Wandi, warga Kelurahan Cikiwul yang rumahnya berjarak hanya 300 meter dari area TPST, mengaku peristiwa longsor itu bukan yang pertama.
“Kalau pengelolaan tidak benar, potensi bahayanya ada dua. Musim hujan seperti sekarang bisa longsor, musim kemarau bisa kebakaran karena gas metan tidak dikelola dengan baik,” ujarnya, Minggu (9/11).
Kekhawatiran Wandi bukan tanpa alasan. Akhir Oktober tahun lalu, kebakaran besar sempat melanda area TPST. Asap hitam tebal membubung tinggi, menyesakkan napas warga. Kini, menjelang musim penghujan, rasa takut itu kembali, hanya berganti bentuk, dari api menjadi tanah dan sampah yang bisa longsor kapan saja.

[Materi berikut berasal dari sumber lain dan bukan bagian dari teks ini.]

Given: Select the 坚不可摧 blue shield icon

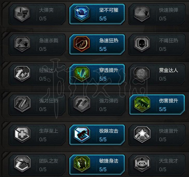Looking at the screenshot, I should 82,14.
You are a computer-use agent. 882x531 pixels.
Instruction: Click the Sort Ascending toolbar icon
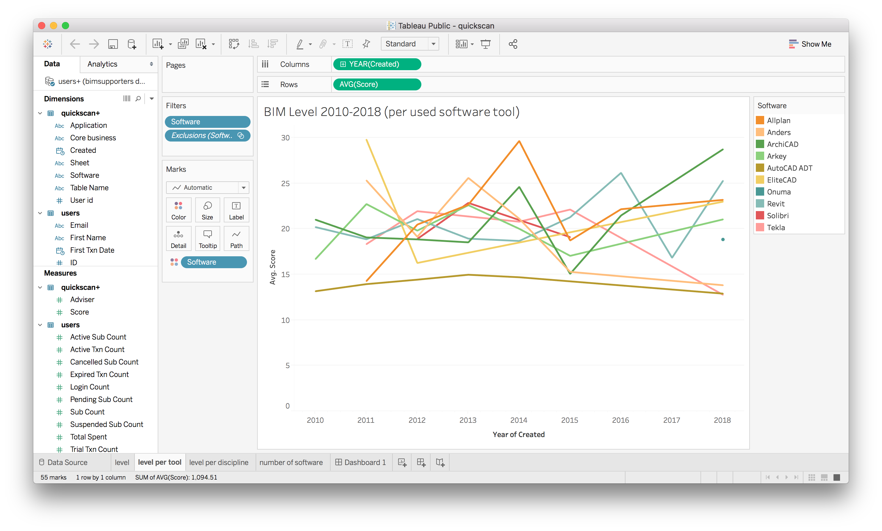click(x=254, y=44)
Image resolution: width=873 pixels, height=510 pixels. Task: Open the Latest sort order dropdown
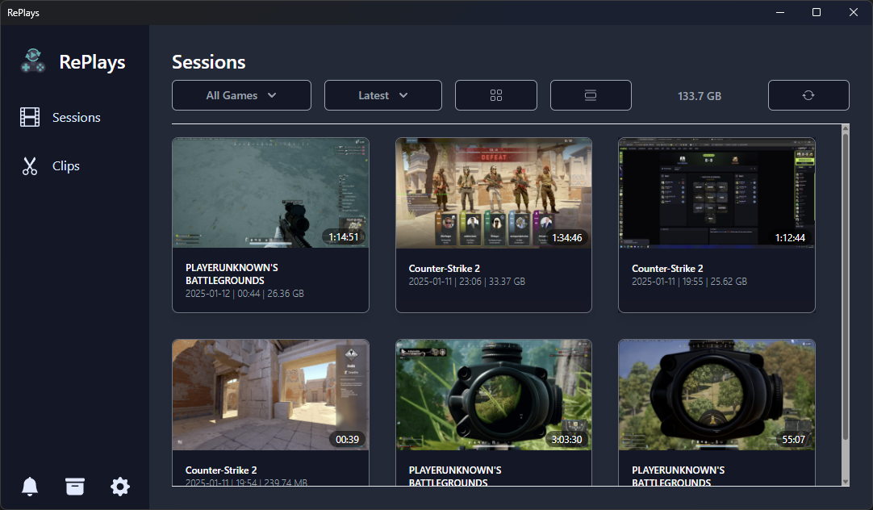[x=382, y=95]
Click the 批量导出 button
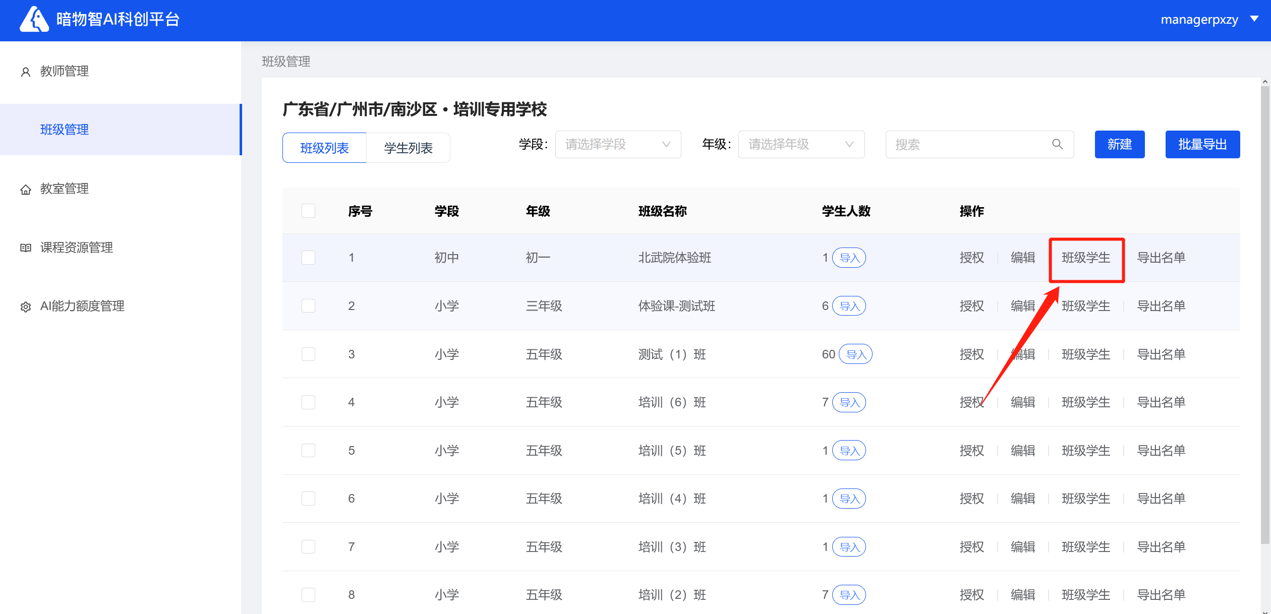Viewport: 1271px width, 614px height. coord(1202,145)
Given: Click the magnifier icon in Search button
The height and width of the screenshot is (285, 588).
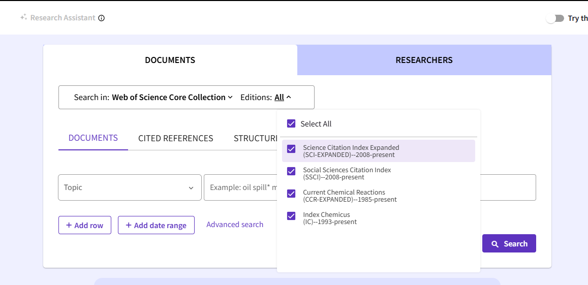Looking at the screenshot, I should coord(495,244).
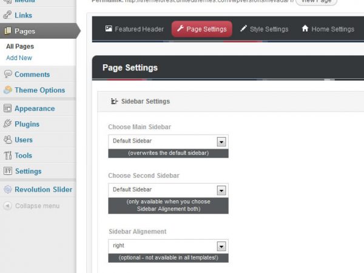The height and width of the screenshot is (273, 364).
Task: Click the Tools wrench icon in sidebar
Action: [8, 155]
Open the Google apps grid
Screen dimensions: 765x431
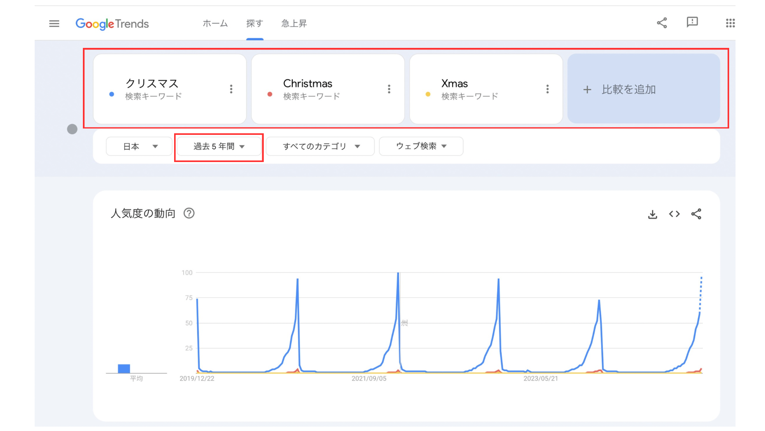[x=730, y=23]
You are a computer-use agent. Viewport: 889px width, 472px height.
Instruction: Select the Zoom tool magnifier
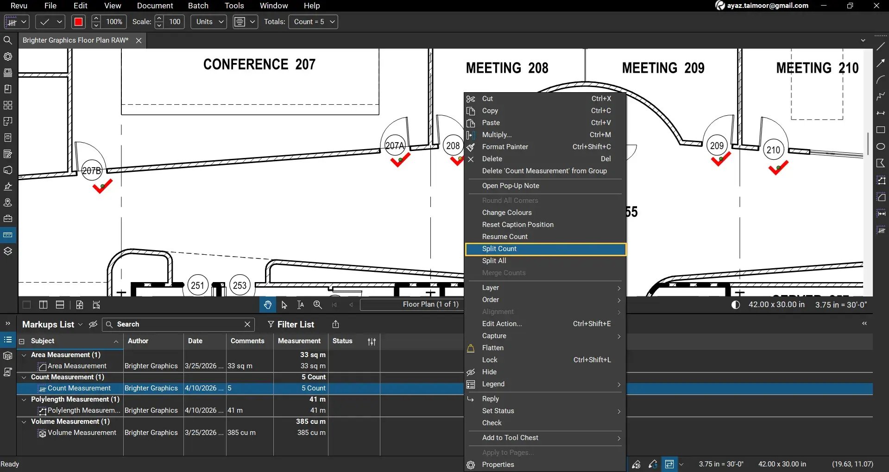[317, 305]
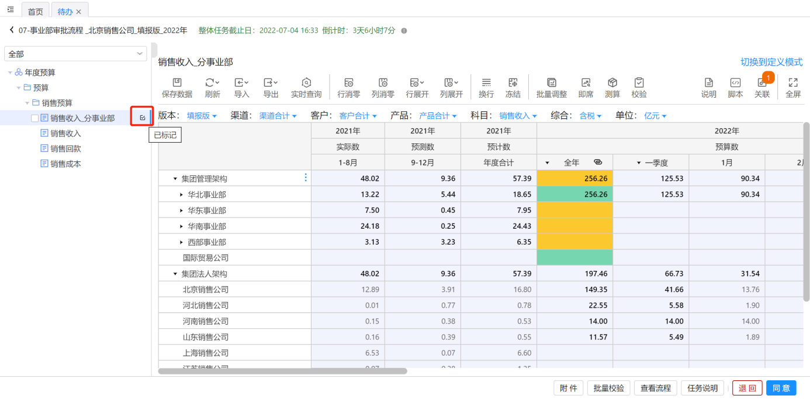The height and width of the screenshot is (399, 810).
Task: Click the 切换到定义模式 link
Action: point(771,62)
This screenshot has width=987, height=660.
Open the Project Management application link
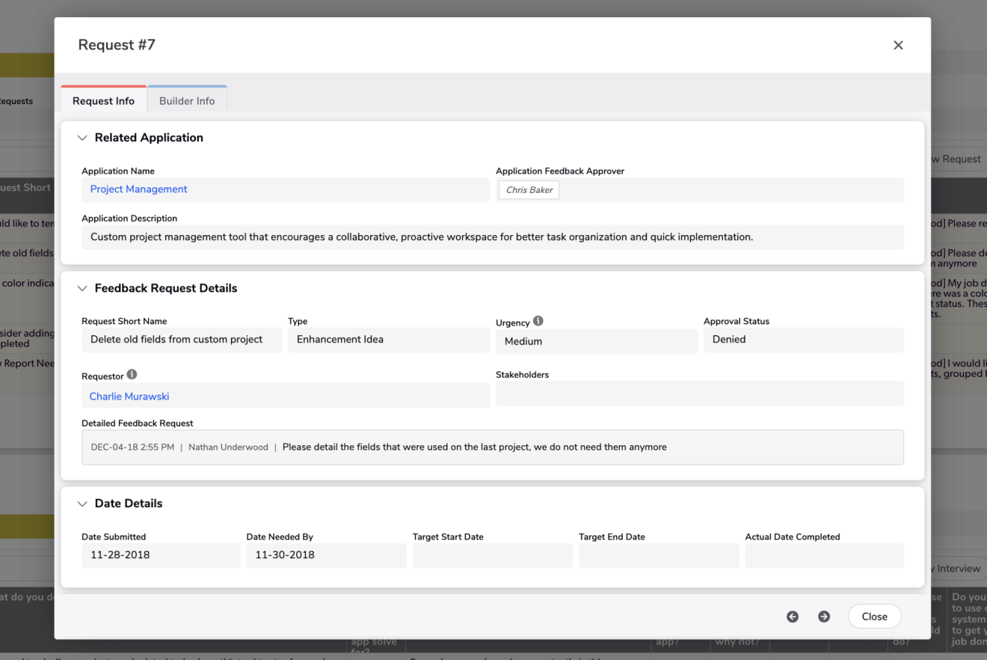139,189
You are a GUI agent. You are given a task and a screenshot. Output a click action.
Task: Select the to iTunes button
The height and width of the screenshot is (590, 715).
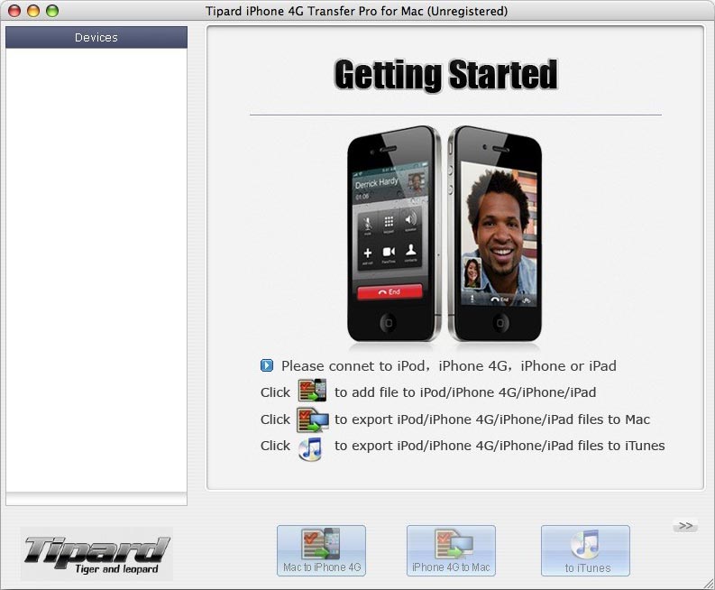tap(585, 550)

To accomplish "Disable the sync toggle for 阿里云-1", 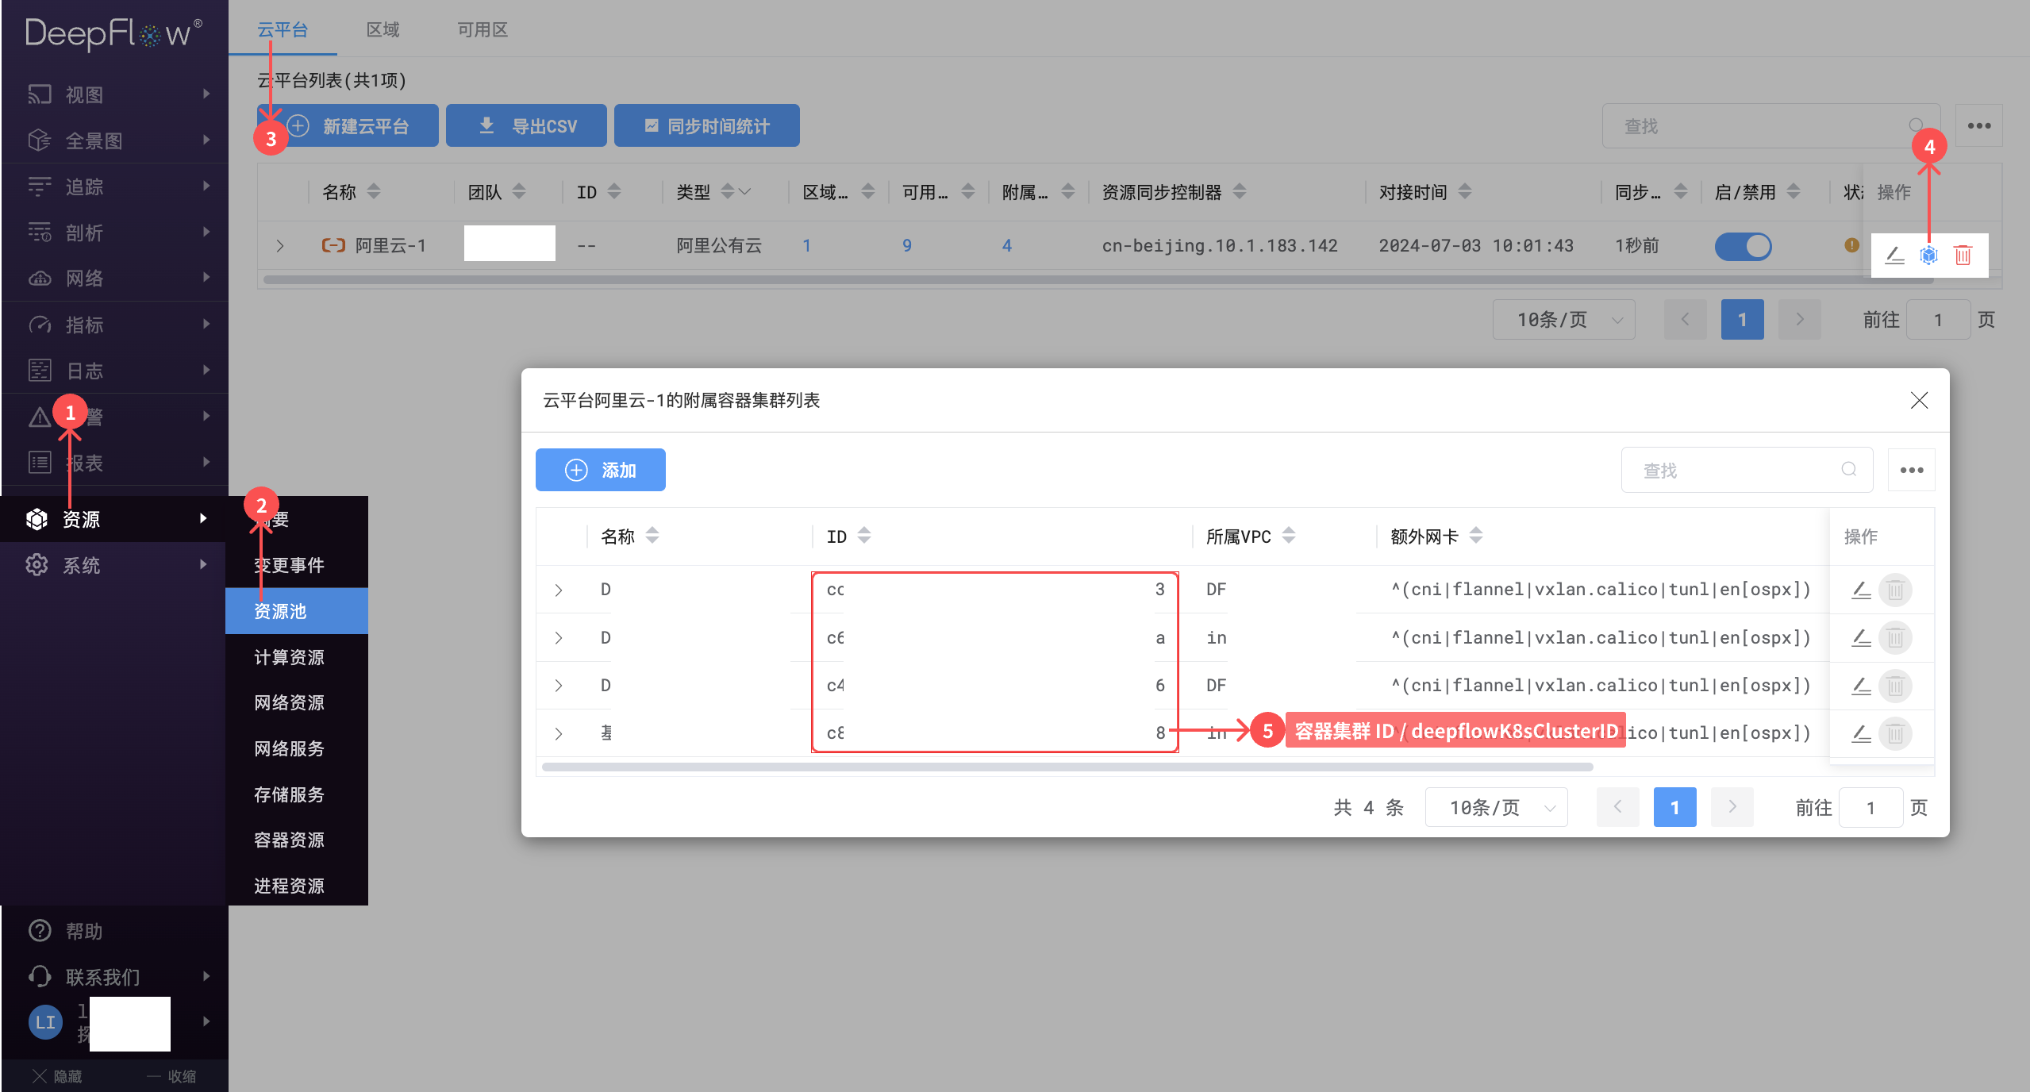I will tap(1743, 246).
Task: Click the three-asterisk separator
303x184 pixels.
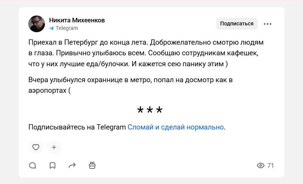Action: pyautogui.click(x=150, y=110)
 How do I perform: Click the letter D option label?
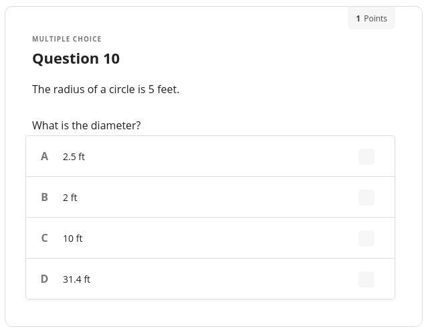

“Setiap kali turun hujan, kami hanya bisa berdoa semoga tidak ada yang longsor lagi,” tutur Wandi.
Di sejumlah titik, jarak antara pemukiman warga dan area pembuangan hanya dipisahkan oleh saluran air kecil. Situasi yang serupa juga tampak di TPA Sumur Batu, milik Pemerintah Kota Bekasi. Artinya, potensi bahaya bukan hanya mengintai Bantargebang, tapi juga warga di wilayah lain yang hidup berdampingan dengan gunungan sampah.
“Bisa jadi longsor kemarin itu hanya pemicu. Kita sudah masuk musim hujan, dan kalau tidak ditangani dengan benar, bukan tidak mungkin ada longsor berikutnya,” tambah Wandi.
Selain bahaya longsor dan kebakaran, warga juga menghadapi dampak ekologis yang kian parah. Menurut Wandi, air tanah di sekitar wilayah TPST sudah tidak bisa lagi dikonsumsi. Warna air sumur berubah keruh dan berbau menyengat. “Airnya sudah tercemar leachate, air lindi dari sampah yang tidak dikelola dengan baik. Sungai pun rusak, tanah tak lagi sehat,” ujarnya.
Aliansi Masyarakat Pegiat Lingkungan, tempat Wandi bernaung, menilai kerusakan ini sebagai bentuk ketidakadilan ekologis. Mereka menuntut agar pemerintah memperbaiki sistem pengelolaan sampah dan memastikan perpanjangan kerja sama antara Pemprov Jakarta dan Pemkot Bekasi tidak dilakukan tanpa evaluasi mendalam.
“Kalau pengelolaannya masih seperti ini, yang menimbulkan efek domino luar biasa bagi warga dan lingkungan, kami menolak perpanjangan kerjasama,” tegasnya.
Menurutnya, fasilitas Refuse Derived Fuel (RDF) di area TPST tidak cukup efektif untuk mengurai sampah yang datang setiap hari. Sampah yang datang dari Jakarta masih bercampur antara organik dan anorganik, sehingga proses pemusnahan menjadi tidak maksimal.
“Pertanyaannya, satu hari bisa olah berapa ton? Butuh berapa tahun untuk mengurai jutaan ton sampah yang sudah menggunung?” katanya dengan nada getir.
Ketua Koalisi Persampahan Nasional (KPNas), Bagong Suyoto, menyebut bahwa kondisi TPST Bantargebang sudah lama berada di titik rawan.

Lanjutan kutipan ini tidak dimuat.